Rainfall anomalies from Climate Hazards Group InfraRed Precipitation with Station data (CHIRPS)

Keywords: datasets; CHIRPS, climate, rainfall, monthly

Background

Rainfall anomalies are deviations of rainfall from long-run averages. They are useful for identifying wet and dry periods which can be linked to climatically influenced patterns such as flooding, river flows, and agricultural production.

Description

In this real world example we will calculate rainfall anomalies for a selected African country using the CHIRPS monthly rainfall dataset. Standardised anomaly is calculated as:

\begin{equation} \text{Standardised anomaly }=\frac{x-m}{s} \end{equation}

x is the seasonal mean, m is the long-term mean, and s is the long-term standard deviation.

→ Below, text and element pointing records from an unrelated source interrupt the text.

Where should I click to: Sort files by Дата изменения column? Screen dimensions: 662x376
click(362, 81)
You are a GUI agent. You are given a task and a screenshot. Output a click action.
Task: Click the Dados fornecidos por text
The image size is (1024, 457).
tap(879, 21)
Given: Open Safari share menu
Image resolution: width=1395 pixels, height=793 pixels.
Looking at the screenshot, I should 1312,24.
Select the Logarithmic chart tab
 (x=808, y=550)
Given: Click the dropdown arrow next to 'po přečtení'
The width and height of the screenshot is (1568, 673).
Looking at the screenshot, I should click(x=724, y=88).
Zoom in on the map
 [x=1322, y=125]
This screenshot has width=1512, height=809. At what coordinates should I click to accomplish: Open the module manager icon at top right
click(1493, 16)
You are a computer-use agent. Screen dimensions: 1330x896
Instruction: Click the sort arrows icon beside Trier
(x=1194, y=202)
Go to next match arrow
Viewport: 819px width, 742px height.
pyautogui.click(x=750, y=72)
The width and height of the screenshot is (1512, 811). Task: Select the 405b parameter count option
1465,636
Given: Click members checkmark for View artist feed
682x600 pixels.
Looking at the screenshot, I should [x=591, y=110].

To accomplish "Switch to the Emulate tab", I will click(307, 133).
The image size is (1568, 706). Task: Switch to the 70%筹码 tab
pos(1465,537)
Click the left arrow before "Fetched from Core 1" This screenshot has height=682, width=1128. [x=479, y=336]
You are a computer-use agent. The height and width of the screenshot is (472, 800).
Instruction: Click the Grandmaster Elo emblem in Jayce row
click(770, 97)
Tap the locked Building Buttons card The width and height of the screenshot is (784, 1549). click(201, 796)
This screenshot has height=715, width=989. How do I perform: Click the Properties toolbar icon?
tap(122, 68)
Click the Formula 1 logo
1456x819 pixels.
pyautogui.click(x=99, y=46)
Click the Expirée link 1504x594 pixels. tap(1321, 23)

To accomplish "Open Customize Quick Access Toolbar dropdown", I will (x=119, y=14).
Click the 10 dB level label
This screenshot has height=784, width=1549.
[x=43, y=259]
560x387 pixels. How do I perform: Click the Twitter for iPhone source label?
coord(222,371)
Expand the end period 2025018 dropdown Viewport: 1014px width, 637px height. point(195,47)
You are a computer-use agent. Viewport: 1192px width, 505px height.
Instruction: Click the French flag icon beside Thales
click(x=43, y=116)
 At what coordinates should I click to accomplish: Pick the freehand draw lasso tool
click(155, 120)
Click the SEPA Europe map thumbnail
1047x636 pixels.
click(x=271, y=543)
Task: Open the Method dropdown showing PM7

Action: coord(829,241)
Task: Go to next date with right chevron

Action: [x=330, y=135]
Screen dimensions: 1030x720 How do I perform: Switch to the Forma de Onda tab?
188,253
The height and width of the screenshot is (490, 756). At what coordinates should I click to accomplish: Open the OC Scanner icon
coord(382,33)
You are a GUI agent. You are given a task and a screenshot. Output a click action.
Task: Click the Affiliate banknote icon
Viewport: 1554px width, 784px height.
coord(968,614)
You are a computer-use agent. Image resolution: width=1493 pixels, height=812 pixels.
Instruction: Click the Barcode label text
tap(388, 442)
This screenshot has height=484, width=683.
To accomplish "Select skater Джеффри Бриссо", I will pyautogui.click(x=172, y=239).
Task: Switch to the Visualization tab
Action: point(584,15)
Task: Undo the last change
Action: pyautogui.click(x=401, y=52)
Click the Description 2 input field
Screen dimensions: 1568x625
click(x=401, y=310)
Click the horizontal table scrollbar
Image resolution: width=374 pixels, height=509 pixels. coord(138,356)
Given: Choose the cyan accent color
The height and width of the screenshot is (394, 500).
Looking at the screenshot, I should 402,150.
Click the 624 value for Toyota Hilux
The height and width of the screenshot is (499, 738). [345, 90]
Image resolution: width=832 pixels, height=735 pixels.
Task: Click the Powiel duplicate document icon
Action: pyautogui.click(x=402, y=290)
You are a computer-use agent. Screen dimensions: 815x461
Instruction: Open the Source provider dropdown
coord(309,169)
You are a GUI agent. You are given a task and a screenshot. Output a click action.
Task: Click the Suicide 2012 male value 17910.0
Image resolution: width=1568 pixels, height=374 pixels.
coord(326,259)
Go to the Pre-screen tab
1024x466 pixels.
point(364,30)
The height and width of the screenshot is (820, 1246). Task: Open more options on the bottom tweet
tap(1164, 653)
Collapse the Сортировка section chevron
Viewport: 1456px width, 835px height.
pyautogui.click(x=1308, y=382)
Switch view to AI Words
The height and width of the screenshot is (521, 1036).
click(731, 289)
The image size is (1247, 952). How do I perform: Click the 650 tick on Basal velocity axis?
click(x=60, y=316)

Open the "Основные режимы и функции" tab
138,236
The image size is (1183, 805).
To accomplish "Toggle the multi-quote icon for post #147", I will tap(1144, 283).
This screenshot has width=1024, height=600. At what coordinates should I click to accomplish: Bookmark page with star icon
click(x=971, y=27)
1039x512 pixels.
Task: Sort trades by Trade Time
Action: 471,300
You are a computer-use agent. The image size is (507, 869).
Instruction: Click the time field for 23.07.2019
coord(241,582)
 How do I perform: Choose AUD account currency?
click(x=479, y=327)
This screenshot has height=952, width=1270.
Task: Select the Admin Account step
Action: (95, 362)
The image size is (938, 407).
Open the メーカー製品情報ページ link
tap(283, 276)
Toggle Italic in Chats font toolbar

This means we need a long-term reference period (m) and a period of interest (x) for which we’ll calculate the anomalies. This notebook names datasets ds_rf_m and ds_rf_x accordingly.

The notebook outlines:

  1. Loading a shapefile for African countries and selecting a single country

  2. Loading and rainfall data and masking it to the selected country.

  3. Calculating monthly rainfall anomalies and plotting the result, aggregated over space, as a bar chart.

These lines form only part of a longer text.